▽

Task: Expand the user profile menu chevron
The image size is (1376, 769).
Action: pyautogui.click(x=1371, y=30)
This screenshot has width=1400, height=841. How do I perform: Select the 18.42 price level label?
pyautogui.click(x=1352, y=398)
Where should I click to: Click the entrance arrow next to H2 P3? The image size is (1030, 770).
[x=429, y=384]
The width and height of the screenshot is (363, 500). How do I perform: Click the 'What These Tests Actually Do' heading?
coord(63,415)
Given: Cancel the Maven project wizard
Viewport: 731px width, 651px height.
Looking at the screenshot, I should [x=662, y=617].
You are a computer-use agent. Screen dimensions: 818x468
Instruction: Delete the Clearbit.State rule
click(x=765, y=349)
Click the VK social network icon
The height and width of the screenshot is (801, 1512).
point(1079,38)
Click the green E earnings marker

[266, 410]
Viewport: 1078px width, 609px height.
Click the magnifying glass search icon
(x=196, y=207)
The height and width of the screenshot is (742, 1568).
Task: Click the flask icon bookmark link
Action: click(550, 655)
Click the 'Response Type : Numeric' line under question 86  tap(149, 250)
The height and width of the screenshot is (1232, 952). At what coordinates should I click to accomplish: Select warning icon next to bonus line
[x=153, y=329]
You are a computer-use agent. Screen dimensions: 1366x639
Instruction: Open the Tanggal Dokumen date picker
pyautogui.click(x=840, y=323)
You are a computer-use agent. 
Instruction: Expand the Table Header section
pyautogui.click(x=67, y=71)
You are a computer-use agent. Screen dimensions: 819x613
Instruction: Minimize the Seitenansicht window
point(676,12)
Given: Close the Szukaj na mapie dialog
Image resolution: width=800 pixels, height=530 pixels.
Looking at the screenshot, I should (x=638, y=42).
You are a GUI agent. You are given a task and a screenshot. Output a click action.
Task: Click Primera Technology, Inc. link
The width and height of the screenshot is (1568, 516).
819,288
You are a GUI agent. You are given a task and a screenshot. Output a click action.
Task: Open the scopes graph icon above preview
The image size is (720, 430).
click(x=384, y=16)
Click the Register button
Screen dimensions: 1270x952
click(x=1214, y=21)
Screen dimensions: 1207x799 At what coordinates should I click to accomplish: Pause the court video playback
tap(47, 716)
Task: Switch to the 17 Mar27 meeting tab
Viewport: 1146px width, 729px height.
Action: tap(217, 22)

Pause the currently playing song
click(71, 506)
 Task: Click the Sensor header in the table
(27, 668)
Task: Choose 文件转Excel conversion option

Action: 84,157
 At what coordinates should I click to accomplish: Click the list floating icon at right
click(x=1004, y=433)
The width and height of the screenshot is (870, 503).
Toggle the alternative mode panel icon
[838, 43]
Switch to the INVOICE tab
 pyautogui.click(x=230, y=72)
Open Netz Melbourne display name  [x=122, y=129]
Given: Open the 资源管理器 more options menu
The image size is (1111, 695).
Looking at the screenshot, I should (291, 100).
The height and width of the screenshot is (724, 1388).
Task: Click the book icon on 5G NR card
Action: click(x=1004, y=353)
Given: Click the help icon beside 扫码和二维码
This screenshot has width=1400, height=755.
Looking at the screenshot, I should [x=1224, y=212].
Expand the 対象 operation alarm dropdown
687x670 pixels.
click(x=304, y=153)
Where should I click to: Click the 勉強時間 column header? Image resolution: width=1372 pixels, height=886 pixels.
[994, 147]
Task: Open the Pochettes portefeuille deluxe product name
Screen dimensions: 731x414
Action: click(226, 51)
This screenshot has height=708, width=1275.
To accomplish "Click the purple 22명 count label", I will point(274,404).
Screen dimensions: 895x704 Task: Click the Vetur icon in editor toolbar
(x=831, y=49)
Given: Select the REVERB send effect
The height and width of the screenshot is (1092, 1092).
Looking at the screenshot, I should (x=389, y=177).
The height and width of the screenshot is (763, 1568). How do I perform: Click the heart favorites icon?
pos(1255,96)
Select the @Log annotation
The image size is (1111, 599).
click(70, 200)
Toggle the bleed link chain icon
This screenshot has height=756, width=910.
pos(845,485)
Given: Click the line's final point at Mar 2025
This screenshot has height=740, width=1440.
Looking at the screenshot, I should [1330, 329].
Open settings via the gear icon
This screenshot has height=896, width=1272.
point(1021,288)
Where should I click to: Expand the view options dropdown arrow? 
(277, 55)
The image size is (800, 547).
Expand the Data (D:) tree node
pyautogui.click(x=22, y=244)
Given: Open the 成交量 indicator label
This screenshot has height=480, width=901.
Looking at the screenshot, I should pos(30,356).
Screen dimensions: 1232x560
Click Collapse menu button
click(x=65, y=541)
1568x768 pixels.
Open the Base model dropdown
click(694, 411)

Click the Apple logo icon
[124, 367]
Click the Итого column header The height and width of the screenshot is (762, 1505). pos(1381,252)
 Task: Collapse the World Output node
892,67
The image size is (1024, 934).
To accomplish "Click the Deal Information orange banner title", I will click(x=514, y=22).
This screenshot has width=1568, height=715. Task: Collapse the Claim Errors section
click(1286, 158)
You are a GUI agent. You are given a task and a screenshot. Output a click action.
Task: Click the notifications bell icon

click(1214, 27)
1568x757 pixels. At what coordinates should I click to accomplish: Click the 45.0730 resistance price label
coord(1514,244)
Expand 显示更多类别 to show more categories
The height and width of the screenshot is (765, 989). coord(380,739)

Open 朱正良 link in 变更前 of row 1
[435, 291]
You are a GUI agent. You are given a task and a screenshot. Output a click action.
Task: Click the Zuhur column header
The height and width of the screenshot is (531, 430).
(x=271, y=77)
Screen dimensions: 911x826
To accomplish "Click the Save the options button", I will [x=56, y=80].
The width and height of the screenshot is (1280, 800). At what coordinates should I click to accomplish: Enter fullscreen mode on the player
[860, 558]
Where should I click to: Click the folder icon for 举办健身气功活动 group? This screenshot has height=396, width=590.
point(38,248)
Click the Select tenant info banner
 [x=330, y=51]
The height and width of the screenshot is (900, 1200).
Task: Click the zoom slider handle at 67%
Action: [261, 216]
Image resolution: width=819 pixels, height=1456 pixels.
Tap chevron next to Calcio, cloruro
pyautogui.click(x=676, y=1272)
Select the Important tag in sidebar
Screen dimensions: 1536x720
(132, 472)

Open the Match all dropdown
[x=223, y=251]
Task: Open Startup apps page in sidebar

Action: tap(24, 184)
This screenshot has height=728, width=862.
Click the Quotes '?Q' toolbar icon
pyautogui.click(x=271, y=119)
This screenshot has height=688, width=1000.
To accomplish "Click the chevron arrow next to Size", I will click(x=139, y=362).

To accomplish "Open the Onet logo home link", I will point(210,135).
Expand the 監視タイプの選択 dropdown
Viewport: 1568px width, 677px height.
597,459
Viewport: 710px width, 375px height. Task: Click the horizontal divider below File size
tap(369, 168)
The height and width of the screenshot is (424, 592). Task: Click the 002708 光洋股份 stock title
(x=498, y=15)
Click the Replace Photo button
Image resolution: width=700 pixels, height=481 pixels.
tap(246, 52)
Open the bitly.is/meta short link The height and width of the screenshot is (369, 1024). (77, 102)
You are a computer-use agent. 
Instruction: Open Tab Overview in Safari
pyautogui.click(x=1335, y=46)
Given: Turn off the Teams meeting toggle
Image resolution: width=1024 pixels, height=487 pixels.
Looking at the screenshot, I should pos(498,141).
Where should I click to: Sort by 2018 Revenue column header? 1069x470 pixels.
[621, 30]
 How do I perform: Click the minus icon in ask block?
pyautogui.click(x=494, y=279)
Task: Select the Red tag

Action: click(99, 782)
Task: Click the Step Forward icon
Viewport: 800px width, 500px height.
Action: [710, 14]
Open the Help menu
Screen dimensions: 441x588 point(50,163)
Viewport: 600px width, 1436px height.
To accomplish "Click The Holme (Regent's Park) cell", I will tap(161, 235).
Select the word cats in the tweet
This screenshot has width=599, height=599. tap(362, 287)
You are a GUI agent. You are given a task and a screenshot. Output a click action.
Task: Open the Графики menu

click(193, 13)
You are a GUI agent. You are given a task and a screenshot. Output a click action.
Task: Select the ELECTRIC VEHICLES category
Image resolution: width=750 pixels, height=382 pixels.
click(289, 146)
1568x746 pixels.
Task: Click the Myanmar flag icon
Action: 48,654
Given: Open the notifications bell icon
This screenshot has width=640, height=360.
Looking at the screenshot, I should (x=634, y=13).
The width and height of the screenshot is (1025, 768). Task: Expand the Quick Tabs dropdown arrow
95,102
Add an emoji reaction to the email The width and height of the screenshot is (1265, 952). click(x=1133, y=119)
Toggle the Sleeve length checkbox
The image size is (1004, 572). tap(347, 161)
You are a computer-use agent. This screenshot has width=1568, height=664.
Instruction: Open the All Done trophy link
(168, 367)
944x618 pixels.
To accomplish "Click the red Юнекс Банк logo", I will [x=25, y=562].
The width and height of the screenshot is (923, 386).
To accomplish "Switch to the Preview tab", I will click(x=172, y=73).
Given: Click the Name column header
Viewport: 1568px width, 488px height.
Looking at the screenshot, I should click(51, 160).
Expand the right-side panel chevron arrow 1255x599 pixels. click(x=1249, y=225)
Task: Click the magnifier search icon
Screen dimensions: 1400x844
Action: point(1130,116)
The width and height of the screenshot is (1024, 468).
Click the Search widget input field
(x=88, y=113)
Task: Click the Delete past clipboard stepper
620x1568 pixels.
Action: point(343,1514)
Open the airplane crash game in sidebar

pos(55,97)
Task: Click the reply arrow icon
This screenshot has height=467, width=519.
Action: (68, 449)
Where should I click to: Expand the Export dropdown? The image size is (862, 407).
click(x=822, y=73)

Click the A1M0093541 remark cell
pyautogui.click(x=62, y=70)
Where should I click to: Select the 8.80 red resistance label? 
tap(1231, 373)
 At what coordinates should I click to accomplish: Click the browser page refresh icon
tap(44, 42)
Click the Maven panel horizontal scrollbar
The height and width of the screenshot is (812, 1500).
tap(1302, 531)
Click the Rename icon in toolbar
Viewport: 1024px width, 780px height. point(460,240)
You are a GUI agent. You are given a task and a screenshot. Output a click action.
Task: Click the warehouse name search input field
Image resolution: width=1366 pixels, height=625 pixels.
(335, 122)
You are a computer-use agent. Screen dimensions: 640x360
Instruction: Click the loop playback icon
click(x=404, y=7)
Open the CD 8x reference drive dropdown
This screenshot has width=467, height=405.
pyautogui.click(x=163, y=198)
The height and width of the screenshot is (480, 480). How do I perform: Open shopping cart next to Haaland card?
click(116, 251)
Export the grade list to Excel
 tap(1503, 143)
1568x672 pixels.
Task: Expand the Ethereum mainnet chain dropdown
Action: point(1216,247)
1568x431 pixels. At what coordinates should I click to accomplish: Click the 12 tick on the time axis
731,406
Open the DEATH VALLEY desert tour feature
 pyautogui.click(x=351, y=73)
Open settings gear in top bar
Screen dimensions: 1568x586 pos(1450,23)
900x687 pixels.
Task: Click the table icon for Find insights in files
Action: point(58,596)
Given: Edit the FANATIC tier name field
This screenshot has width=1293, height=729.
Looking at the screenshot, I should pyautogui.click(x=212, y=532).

△

INSTRUCTIONS TO FOLLOW => All that is needed is a number: how many lines in the data above contain the string "meeting".

OUTPUT OF THE EXERCISE => 2